I was privileged to travel in the March 2019 to Scotland. For four glorious weeks I walked the city streets of Edinburgh, took the rail to Inverness, stood in awe at Skye and wondered along the banks of the River Tay. At that point though I had only just started my ancestral search. I had only uncovered a small number of ancestors who had migrated from Scotland. Now, two years on I have discovered so many more ancestors who originated from Ireland and Scotland.
When those international borders come down, I will when possible make an ancestral pilgrimage to these lands.

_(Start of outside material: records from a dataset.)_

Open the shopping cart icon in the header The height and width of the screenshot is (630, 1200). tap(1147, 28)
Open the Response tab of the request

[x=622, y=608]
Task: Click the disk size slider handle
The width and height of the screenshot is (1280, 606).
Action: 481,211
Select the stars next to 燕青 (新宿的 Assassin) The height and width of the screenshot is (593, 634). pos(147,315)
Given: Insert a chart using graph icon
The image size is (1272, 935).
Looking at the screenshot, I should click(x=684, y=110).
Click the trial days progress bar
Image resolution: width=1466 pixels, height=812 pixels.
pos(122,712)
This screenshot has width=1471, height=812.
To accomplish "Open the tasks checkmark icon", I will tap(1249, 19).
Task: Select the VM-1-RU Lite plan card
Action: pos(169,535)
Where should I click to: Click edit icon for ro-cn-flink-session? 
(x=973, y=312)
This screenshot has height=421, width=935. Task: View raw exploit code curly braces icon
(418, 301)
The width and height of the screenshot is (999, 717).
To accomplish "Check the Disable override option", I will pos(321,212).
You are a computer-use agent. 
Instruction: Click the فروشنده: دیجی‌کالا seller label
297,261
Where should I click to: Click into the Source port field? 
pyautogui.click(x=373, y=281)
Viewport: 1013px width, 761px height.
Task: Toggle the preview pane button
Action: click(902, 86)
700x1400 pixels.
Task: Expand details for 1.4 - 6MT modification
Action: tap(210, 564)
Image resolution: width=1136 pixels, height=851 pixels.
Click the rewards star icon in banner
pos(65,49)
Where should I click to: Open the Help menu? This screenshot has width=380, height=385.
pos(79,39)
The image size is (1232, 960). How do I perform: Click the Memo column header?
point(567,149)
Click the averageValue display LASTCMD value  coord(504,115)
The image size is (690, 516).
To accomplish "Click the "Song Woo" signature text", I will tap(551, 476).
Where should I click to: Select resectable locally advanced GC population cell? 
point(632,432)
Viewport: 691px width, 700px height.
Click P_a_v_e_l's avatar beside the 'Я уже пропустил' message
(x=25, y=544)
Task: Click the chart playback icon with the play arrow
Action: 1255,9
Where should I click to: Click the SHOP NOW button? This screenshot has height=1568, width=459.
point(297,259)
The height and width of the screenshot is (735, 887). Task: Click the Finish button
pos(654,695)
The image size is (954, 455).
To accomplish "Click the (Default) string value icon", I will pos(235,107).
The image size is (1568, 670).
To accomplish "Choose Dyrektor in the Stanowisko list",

According to Beres one of the major benefits of undertaking a pilgrimage is that ‘on returning home, it is impossible to think that your way of life is the only way of life’. [1] We become more open to difference. It is the journey, not the destination, that differentiates a tourist from a pilgrim.
Here are the stages constituting a pilgrimage:
- Preparation, which involves the planning of the trip and gathering the resources necessary before departing
- the Journey itself
- the Arrival at your destination
- Return, back to whence you came
- Reintegration, it is here where we reflect, and integrate any new insights from our journey and perhaps make changes in our life.
Perhaps consider deeply your next journey, undertake it consciously and become curious about what could be revealed.
[1] Laura Beres, ‘How travel might become more like spiritual pilgrimage: An autoethnographic study‘, Journal for the Study of Spirituality, vol. 8, no. 2, 2018, pp. 160-172.